This holiday season hope will shine brightly this holiday season at Phoebe Putney Memorial Hospital, as we pay tribute to local cancer patients and their families with our own special Lights of Love tree. Lights will be lit in the thousands in honor and memory of loved ones, and donations to the beloved holiday event will benefit oncology patients receiving treatments at the Phoebe Cancer Center.

Phoebe Cancer Center Tree Lighting Ceremony Date

• Phoebe Putney Hospital Entrance: Thursday, December 1, 2022 @ 7 p.m.

Donate now to ensure patients are
able to stay local for treatment and care.

A symbolic light of love can be purchased for a suggested $25 each. Donations can be sent to Lights of Love, PO Box 3770, Albany, GA 31706. For questions and more information, please contact Phoebe Foundation at 229-312-4483. Lights of Love is more than a holiday event, it is a year-round project, and your gifts are welcome at any time.

2022 Tree Lighter, Phoebe Cancer Center - Albany, Wright Woodall

Live Tree Lighting Ceremony: Thursday, December 1, 2022 @ 7 p.m.

If you’ve spent much time in Albany, Woodall is a name you know. Wright Woodall’s parents moved to the city in 1948, and – other than his time at the University of Georgia – Wright has spent his entire life in Albany. When his life depended on advanced cancer care, Wright saw no reason to leave home. “I never felt the need to go to another cancer center because Phoebe is state-of-the-art,” he said.

Wright joined the family business after studying economics at UGA, helping his father and brother start a chain of local gas stations and convenience stores that bear the family name. “The business has been good to us. We get to serve some great people, and you get to know a lot of people,” Wright said.

Many of those regular customers supported Wright when he was diagnosed with lung cancer. “I’m fortunate to have a great family and lots of friends, but so many people I didn’t really know reached out. It was unbelievable the prayer lists I ended up on and the people I heard from.”

Wright’s cancer was discovered after a scan during his annual physical in 2017 showed several spots on his left lung. Wright is grateful that his primary care physician, Dr. Joe Jackson, pushed to uncover a definitive answer rather than just observing it for a few months. Ultimately, a biopsy confirmed it was cancer. “Before Dr. (Chirag) Jani came in that night, we thought the worst. He said, ‘it’s going to be okay.’ And when your doctor says that, and you believe he means it, you believe it’s going to be okay,” Wright said.

Dr. Jani referred Wright to one of the country’s foremost lung cancer experts at Emory Healthcare in Atlanta to increase his chances of being prescribed Keytruda. That immunotherapy drug is now a common and successful treatment for multiple forms of cancer, but five years ago, it was still experimental and approved for use only in specific cases.

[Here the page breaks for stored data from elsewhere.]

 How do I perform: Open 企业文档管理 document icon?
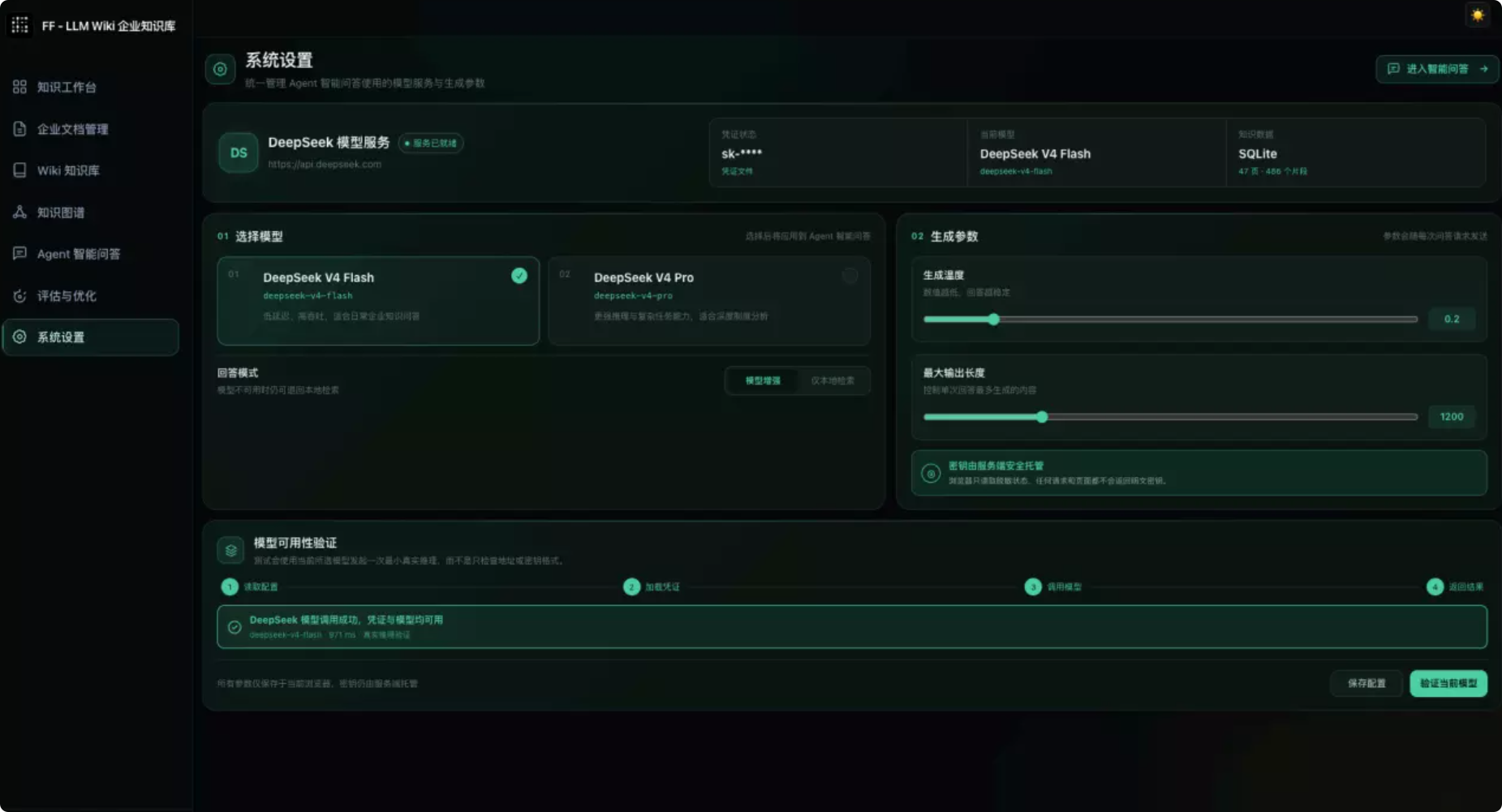coord(19,128)
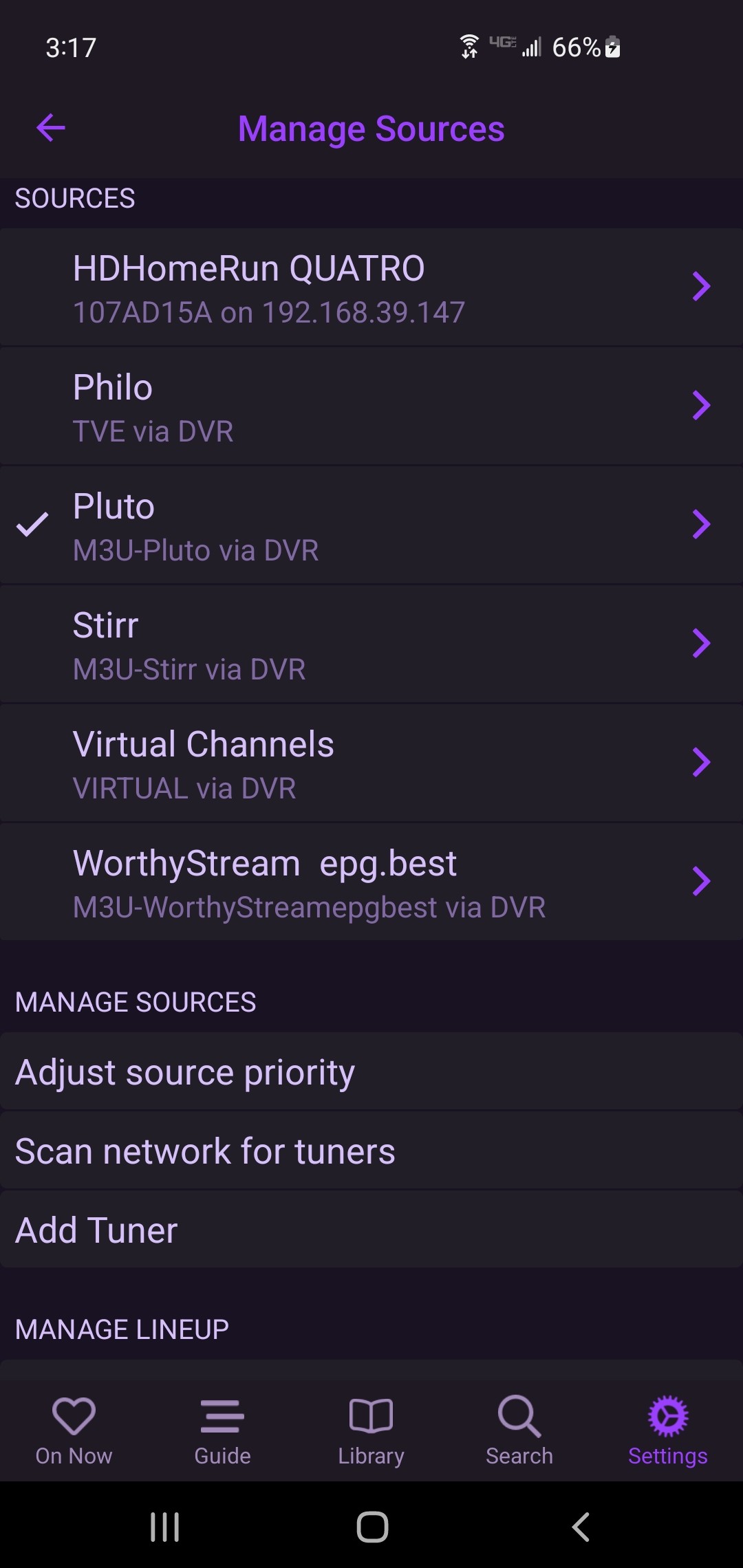Select the Pluto source name
Viewport: 743px width, 1568px height.
coord(114,507)
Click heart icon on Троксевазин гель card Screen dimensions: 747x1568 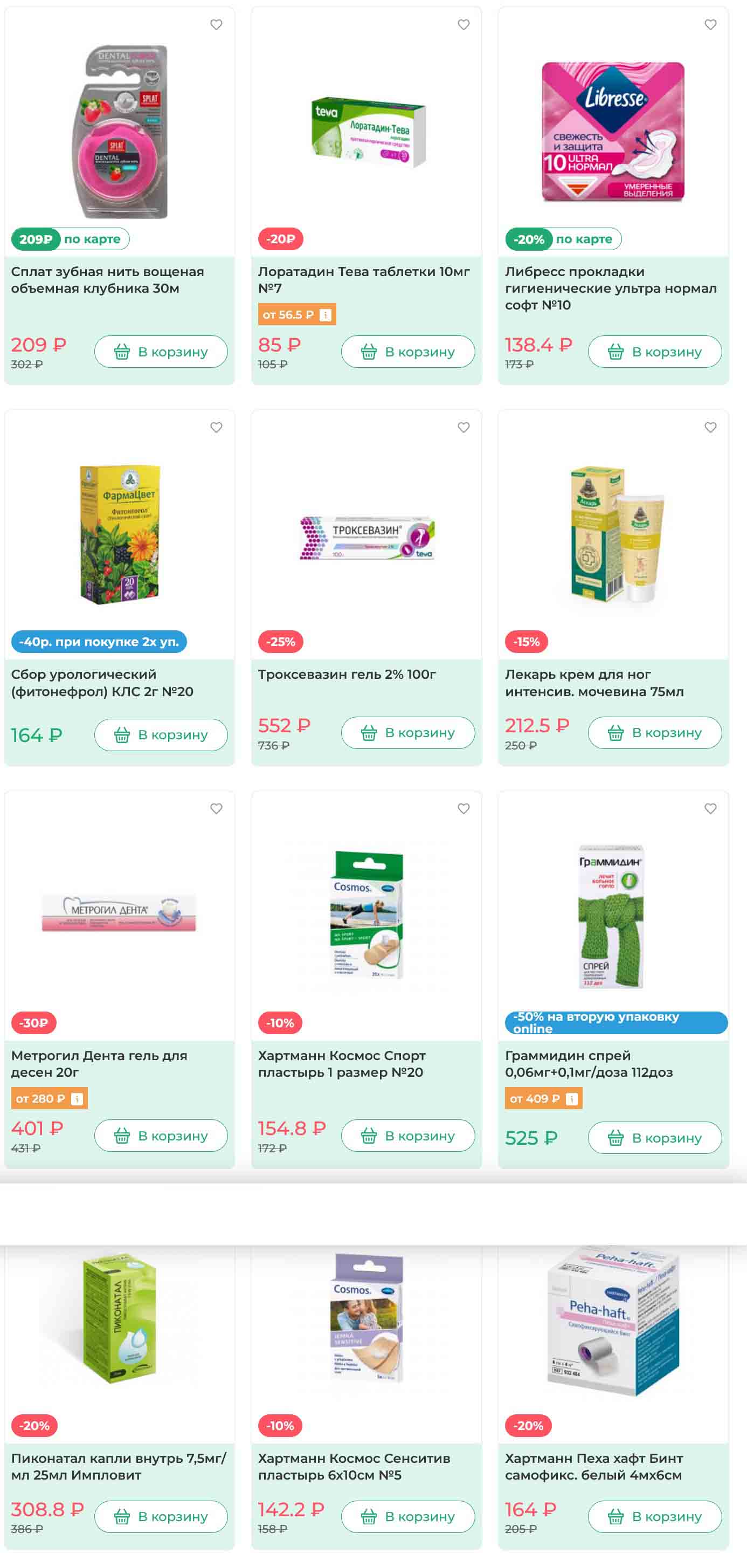[464, 427]
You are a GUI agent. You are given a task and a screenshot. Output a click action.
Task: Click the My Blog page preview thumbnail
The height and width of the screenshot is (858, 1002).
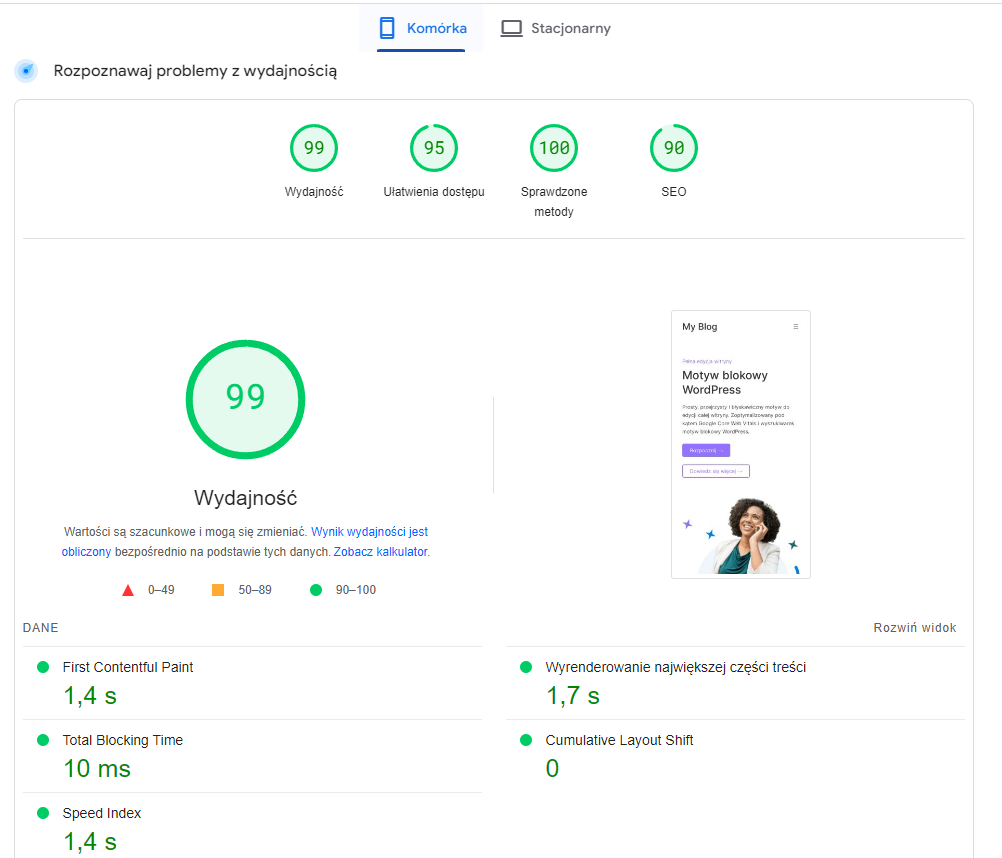pyautogui.click(x=740, y=444)
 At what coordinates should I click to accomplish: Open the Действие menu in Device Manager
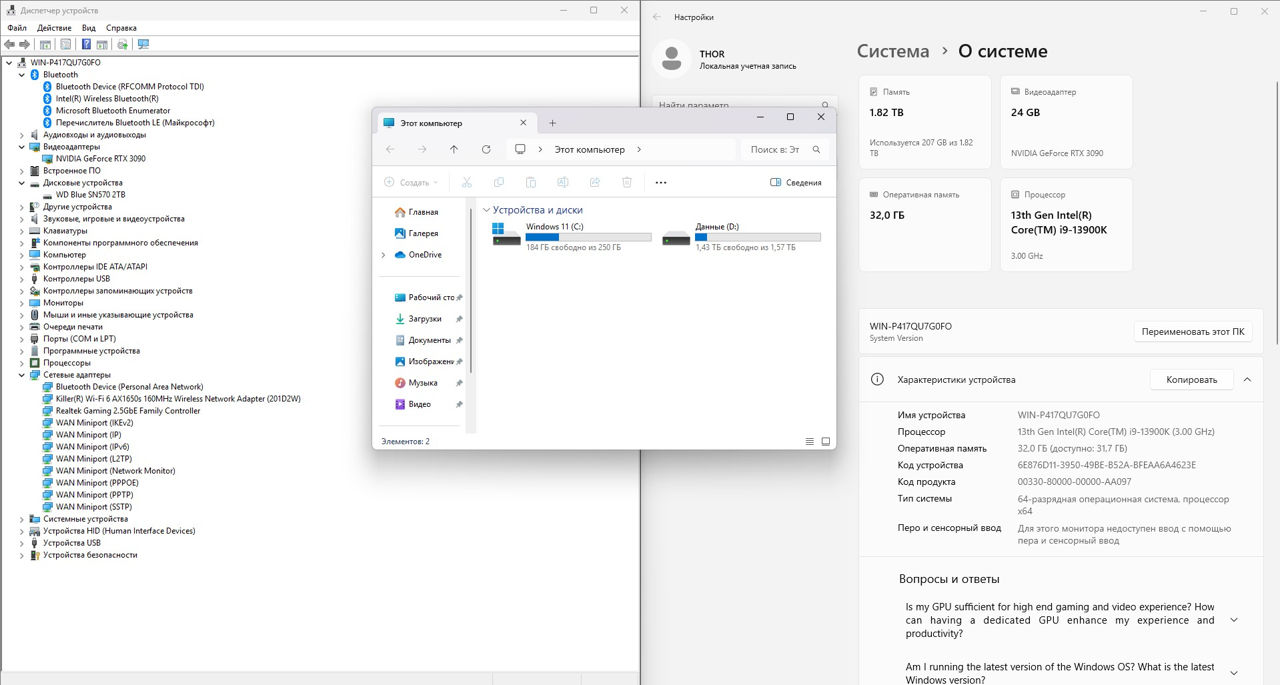[54, 28]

“I had the option of having my treatment there at Emory with the lung cancer guru, but I opted to have it here because I knew the level of care at Phoebe was great, and I wanted to be at home,” Wright said.

Soon, he began six months of chemotherapy at the Phoebe Cancer Center. Though difficult, the treatments were not something he dreaded. “I used to look forward to going to treatment, and nobody looks forward to chemo, but you get waited on hand and foot. I always jokingly said, ‘I call it the Ritz at Phoebe.’ Other than fatigue, I didn’t have any significant side effects from the chemo,” Wright said.

He continued to take Keytruda for two and a half years and had no further problems until June 2021. When he started having involuntary movement in his left arm, an MRI showed the lung cancer had spread to his brain. Once again, a local physician and family friend put Wright at ease.

“Dr. (Jay) McAfee said, ‘it’s not a death sentence,’ and I immediately felt hopeful,” Wright said. “The doctors I’ve dealt with are two of the best. The cancer center at Phoebe is second to none, and I would not go anywhere else.”

Dr. Kim Brown performed surgery at Phoebe to remove the brain tumor. “She’s outstanding and we’re fortunate to have a neurosurgeon of her caliber in Albany,” Wright said. The radiation treatments that followed were successful. Now, Wright gets regular MRI and CT scans to make sure the cancer hasn’t returned, but he remains in good health and good spirits.

“He has been so positive over the last five years,” his wife, Paula said. “Everyone comments on his attitude and how upbeat he has continued to be. He never once laid around feeling sorry for himself. He never laid around because he didn’t feel well. He is determined that life, as our family knows it, will go on as normal.”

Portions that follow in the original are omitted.